START Records supplied

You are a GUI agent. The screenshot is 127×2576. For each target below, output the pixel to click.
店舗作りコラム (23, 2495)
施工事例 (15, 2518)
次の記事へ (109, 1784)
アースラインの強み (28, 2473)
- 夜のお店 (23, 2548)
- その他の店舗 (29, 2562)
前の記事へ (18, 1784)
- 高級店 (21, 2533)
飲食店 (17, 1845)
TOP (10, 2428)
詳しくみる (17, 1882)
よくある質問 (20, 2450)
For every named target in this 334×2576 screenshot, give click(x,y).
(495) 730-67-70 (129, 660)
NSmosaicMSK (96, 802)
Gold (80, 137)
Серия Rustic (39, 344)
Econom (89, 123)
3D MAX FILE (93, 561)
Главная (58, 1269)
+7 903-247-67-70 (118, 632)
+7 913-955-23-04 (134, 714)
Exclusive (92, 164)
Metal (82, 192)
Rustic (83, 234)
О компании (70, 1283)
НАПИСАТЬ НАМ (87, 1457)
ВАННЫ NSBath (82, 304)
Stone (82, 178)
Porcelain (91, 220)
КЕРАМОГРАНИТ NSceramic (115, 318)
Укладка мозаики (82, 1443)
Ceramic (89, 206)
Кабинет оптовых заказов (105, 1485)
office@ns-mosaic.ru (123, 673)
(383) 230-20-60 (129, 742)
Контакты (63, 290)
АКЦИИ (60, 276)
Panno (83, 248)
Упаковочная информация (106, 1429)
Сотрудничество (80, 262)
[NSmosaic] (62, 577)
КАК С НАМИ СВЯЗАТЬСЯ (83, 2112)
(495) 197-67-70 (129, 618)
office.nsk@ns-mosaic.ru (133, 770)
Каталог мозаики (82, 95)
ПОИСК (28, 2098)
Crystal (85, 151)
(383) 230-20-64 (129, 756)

END Records supplied

- Task directions -
Word for word, restate the lines of the data above that fall between the line holding "Gold (80, 137)" and the line holding "НАПИСАТЬ НАМ (87, 1457)", inclusive, and no other lines.

- Written solution -
Gold (80, 137)
Серия Rustic (39, 344)
Econom (89, 123)
3D MAX FILE (93, 561)
Главная (58, 1269)
+7 903-247-67-70 (118, 632)
+7 913-955-23-04 (134, 714)
Exclusive (92, 164)
Metal (82, 192)
Rustic (83, 234)
О компании (70, 1283)
НАПИСАТЬ НАМ (87, 1457)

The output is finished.